▶ [How to complete this task] Retype the whole of the data exactly.

▶ [Data excerpts]
◆ ◆ ◆ ◆ ◆ ◆ ◆
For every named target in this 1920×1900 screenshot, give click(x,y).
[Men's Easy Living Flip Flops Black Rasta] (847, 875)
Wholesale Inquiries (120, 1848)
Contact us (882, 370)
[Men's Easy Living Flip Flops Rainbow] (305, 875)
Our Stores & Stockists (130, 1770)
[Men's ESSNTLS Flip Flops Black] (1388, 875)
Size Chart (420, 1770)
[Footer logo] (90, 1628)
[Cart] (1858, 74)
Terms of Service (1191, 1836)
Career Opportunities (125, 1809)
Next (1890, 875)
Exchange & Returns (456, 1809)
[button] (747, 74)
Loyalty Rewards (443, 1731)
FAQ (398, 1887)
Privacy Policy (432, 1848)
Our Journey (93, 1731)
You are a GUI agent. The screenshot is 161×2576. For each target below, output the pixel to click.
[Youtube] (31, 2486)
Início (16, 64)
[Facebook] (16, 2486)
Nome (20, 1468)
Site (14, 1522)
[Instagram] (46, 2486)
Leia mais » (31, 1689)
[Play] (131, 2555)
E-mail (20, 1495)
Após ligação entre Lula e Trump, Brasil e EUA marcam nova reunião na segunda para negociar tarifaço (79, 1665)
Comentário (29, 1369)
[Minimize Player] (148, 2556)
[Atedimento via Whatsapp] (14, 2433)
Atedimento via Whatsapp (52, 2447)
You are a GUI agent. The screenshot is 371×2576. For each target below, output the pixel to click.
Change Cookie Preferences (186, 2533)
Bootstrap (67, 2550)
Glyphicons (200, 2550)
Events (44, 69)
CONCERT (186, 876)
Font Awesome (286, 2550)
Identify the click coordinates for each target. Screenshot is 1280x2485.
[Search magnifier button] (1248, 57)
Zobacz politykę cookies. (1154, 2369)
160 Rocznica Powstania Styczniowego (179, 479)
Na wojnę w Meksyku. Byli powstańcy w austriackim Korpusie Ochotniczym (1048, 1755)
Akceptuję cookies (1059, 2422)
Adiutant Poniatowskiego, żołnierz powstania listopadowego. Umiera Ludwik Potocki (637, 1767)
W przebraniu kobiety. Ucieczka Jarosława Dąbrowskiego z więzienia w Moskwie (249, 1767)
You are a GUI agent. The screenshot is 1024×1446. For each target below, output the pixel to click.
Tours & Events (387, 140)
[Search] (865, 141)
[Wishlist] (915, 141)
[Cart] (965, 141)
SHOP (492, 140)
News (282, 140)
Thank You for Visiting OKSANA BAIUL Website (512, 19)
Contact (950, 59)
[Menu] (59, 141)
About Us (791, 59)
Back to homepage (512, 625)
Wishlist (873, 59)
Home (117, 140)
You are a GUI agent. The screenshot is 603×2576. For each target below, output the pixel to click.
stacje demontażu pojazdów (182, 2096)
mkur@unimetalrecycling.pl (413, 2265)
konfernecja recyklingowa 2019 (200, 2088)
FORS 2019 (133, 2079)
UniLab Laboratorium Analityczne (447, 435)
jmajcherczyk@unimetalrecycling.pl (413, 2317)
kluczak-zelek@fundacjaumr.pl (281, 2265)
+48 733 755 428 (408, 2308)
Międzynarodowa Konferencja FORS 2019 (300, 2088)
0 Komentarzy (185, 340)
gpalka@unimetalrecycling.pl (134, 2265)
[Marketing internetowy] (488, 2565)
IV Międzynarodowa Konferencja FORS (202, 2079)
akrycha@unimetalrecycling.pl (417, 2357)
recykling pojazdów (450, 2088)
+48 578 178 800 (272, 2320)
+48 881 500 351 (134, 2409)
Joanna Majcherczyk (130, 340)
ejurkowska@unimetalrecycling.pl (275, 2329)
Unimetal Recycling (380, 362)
◆ ◆ ◆ ◆ ◆ ◆ ◆
▶ [Task output]
For every named target in this 1920×1900 screenshot, give click(x,y).
[Men's Easy Living Flip Flops Black Rasta] (847, 875)
Wholesale Inquiries (120, 1848)
Contact us (882, 370)
[Men's Easy Living Flip Flops Rainbow] (305, 875)
Our Stores & Stockists (130, 1770)
[Men's ESSNTLS Flip Flops Black] (1388, 875)
Size Chart (420, 1770)
[Footer logo] (90, 1628)
[Cart] (1858, 74)
Terms of Service (1191, 1836)
Career Opportunities (125, 1809)
Next (1890, 875)
Exchange & Returns (456, 1809)
[button] (747, 74)
Loyalty Rewards (443, 1731)
FAQ (398, 1887)
Privacy Policy (432, 1848)
Our Journey (93, 1731)
You are a GUI agent. The screenshot is 161×2576. For each target below, output the pixel to click.
[Youtube] (31, 2486)
Início (16, 64)
[Facebook] (16, 2486)
Nome (20, 1468)
Site (14, 1522)
[Instagram] (46, 2486)
Leia mais » (31, 1689)
[Play] (131, 2555)
E-mail (20, 1495)
Após ligação entre Lula e Trump, Brasil e EUA marcam nova reunião na segunda para negociar tarifaço (79, 1665)
Comentário (29, 1369)
[Minimize Player] (148, 2556)
[Atedimento via Whatsapp] (14, 2433)
Atedimento via Whatsapp (52, 2447)
You are a GUI agent. The screenshot is 371×2576. For each target below, output the pixel to click.
Change Cookie Preferences (186, 2533)
Bootstrap (67, 2550)
Glyphicons (200, 2550)
Events (44, 69)
CONCERT (186, 876)
Font Awesome (286, 2550)
Identify the click coordinates for each target. Screenshot is 1280x2485.
[Search magnifier button] (1248, 57)
Zobacz politykę cookies. (1154, 2369)
160 Rocznica Powstania Styczniowego (179, 479)
Na wojnę w Meksyku. Byli powstańcy w austriackim Korpusie Ochotniczym (1048, 1755)
Akceptuję cookies (1059, 2422)
Adiutant Poniatowskiego, żołnierz powstania listopadowego. Umiera Ludwik Potocki (637, 1767)
W przebraniu kobiety. Ucieczka Jarosława Dąbrowskiego z więzienia w Moskwie (249, 1767)
You are a GUI agent. The screenshot is 1024×1446. For each target below, output the pixel to click.
Tours & Events (387, 140)
[Search] (865, 141)
[Wishlist] (915, 141)
[Cart] (965, 141)
SHOP (492, 140)
News (282, 140)
Thank You for Visiting OKSANA BAIUL Website (512, 19)
Contact (950, 59)
[Menu] (59, 141)
About Us (791, 59)
Back to homepage (512, 625)
Wishlist (873, 59)
Home (117, 140)
You are a GUI agent. The screenshot is 603×2576. For each target below, output the pixel to click.
stacje demontażu pojazdów (182, 2096)
mkur@unimetalrecycling.pl (413, 2265)
konfernecja recyklingowa 2019 (200, 2088)
FORS 2019 (133, 2079)
UniLab Laboratorium Analityczne (447, 435)
jmajcherczyk@unimetalrecycling.pl (413, 2317)
kluczak-zelek@fundacjaumr.pl (281, 2265)
+48 733 755 428 (408, 2308)
Międzynarodowa Konferencja FORS 2019 (300, 2088)
0 Komentarzy (185, 340)
gpalka@unimetalrecycling.pl (134, 2265)
[Marketing internetowy] (488, 2565)
IV Międzynarodowa Konferencja FORS (202, 2079)
akrycha@unimetalrecycling.pl (417, 2357)
recykling pojazdów (450, 2088)
+48 578 178 800 (272, 2320)
+48 881 500 351 (134, 2409)
Joanna Majcherczyk (130, 340)
ejurkowska@unimetalrecycling.pl (275, 2329)
Unimetal Recycling (380, 362)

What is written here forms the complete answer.